> [TASK PROMPT] Give back exactly the lines of the material below, starting with the line with "Task: Click the JW avatar in footer" and going on through the line with "Task: Open the Testing flask view".

Content starts

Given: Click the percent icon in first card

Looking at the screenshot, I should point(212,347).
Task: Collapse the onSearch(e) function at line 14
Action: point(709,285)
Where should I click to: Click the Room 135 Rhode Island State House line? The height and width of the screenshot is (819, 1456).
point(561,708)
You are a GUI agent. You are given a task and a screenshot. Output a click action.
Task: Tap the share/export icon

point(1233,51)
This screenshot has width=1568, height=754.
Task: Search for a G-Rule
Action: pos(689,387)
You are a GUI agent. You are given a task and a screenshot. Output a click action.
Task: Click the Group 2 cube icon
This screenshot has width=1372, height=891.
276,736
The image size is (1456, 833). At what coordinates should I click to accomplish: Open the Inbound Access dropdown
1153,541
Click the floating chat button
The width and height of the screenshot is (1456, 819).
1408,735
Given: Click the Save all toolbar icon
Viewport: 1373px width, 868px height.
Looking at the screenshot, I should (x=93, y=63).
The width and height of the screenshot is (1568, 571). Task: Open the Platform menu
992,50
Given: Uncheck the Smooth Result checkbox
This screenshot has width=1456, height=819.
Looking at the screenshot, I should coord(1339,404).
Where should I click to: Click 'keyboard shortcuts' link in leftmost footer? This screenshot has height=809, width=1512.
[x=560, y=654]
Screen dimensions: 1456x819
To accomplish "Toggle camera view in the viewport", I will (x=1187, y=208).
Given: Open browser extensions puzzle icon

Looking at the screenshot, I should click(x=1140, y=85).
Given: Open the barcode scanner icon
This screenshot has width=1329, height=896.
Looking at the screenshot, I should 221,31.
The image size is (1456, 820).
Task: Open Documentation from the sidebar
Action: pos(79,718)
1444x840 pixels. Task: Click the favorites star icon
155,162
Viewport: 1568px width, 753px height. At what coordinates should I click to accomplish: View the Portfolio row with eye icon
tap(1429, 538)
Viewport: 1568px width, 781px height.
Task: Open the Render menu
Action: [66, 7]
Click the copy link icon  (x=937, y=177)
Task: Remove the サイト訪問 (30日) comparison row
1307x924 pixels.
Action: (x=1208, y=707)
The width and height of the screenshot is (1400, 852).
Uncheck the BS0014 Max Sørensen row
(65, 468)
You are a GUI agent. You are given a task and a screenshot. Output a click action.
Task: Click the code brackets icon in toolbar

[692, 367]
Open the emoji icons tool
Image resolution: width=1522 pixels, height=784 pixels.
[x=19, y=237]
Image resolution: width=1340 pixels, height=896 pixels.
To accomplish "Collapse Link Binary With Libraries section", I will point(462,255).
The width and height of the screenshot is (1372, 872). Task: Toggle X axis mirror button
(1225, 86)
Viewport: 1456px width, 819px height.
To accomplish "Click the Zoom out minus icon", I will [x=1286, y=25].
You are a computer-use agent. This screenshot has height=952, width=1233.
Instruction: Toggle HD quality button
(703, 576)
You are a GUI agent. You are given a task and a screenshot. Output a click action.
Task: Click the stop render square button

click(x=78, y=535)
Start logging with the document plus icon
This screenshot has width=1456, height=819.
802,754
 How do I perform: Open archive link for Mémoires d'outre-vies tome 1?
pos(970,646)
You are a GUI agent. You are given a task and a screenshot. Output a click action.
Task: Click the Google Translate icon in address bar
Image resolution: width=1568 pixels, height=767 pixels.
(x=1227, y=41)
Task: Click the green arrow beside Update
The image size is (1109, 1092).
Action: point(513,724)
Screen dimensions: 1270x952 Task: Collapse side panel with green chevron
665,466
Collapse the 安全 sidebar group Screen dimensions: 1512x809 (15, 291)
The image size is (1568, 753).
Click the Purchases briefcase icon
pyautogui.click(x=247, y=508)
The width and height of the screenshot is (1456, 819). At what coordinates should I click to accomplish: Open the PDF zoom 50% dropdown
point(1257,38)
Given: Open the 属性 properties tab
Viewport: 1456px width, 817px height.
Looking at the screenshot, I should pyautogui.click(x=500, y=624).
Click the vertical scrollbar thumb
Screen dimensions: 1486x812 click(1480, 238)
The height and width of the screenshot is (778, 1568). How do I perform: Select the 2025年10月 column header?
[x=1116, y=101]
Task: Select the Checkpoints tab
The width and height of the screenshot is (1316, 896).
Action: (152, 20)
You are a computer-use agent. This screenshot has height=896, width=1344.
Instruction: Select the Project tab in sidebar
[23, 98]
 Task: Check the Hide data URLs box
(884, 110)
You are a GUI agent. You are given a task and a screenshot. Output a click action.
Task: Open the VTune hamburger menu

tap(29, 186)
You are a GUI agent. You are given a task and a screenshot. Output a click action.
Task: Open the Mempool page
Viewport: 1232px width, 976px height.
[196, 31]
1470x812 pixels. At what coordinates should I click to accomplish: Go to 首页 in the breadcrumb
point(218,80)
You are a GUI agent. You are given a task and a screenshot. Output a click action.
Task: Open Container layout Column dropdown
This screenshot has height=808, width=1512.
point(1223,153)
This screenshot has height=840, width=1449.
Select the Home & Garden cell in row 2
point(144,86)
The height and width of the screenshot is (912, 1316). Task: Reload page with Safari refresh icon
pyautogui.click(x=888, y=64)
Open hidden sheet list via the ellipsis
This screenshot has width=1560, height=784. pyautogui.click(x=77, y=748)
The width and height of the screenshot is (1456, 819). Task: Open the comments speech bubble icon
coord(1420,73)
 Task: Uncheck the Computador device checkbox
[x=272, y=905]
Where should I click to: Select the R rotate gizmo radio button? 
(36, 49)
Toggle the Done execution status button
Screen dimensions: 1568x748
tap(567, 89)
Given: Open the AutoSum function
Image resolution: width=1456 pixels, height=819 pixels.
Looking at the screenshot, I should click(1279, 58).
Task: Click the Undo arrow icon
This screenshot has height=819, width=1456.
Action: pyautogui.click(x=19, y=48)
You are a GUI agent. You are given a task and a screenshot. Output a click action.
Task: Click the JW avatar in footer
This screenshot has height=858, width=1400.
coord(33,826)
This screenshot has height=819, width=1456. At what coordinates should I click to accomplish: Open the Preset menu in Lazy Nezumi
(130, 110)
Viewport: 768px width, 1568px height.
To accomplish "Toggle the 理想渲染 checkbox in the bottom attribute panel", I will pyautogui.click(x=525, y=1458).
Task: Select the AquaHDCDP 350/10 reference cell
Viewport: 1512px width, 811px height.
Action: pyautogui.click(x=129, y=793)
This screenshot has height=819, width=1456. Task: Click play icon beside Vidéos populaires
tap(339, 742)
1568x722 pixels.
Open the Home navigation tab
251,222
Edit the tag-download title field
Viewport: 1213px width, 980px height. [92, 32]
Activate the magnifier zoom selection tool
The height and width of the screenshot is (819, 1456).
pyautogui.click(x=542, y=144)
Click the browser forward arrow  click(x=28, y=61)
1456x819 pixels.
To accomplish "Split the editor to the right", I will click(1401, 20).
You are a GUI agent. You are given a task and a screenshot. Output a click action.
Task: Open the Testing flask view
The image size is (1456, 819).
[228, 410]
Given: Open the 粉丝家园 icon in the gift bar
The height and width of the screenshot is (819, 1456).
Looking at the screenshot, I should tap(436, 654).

Content ends

> [EXERCISE ANSWER]
Task: Click the JW avatar in footer
This screenshot has height=858, width=1400.
coord(33,826)
This screenshot has height=819, width=1456. At what coordinates should I click to accomplish: Open the Preset menu in Lazy Nezumi
(130, 110)
Viewport: 768px width, 1568px height.
To accomplish "Toggle the 理想渲染 checkbox in the bottom attribute panel", I will pyautogui.click(x=525, y=1458).
Task: Select the AquaHDCDP 350/10 reference cell
Viewport: 1512px width, 811px height.
Action: pyautogui.click(x=129, y=793)
This screenshot has height=819, width=1456. Task: Click play icon beside Vidéos populaires
tap(339, 742)
1568x722 pixels.
Open the Home navigation tab
251,222
Edit the tag-download title field
Viewport: 1213px width, 980px height. [92, 32]
Activate the magnifier zoom selection tool
The height and width of the screenshot is (819, 1456).
pyautogui.click(x=542, y=144)
Click the browser forward arrow  click(x=28, y=61)
1456x819 pixels.
To accomplish "Split the editor to the right", I will click(1401, 20).
You are a GUI agent. You are given a task and a screenshot. Output a click action.
Task: Open the Testing flask view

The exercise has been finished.